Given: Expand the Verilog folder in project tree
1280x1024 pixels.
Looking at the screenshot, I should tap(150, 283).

==

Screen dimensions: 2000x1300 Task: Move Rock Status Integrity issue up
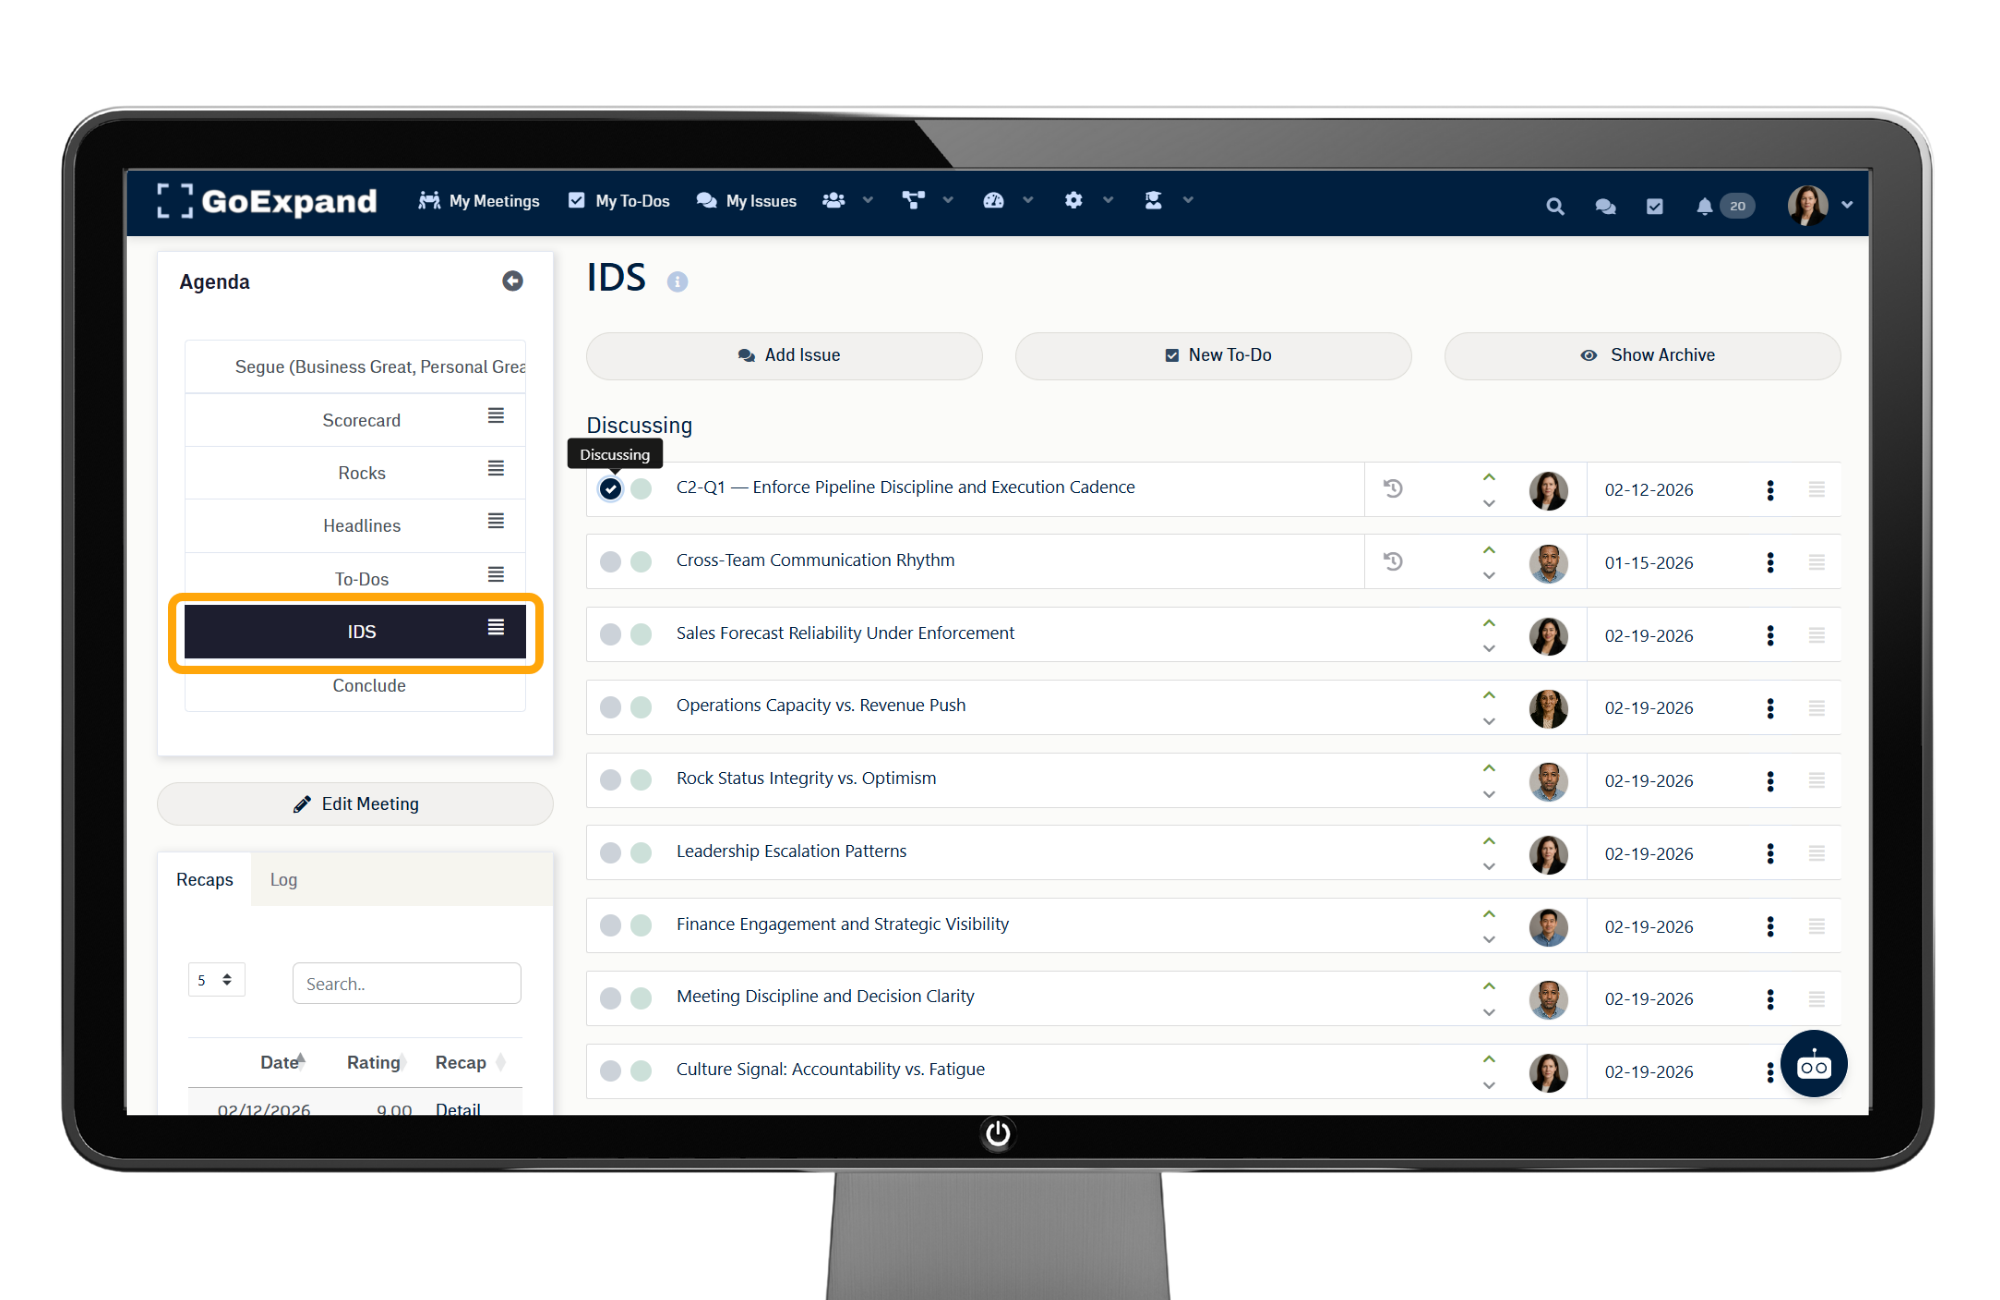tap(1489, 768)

* Task: Switch "issue" to "ticket" and repeat everything from the line containing "Screen dimensions: 2000x1300" down to the line containing "tap(1489, 768)", leaving all else the same. Omit the pictures from your answer.

* Solved exercise:
Screen dimensions: 2000x1300 Task: Move Rock Status Integrity ticket up
tap(1489, 768)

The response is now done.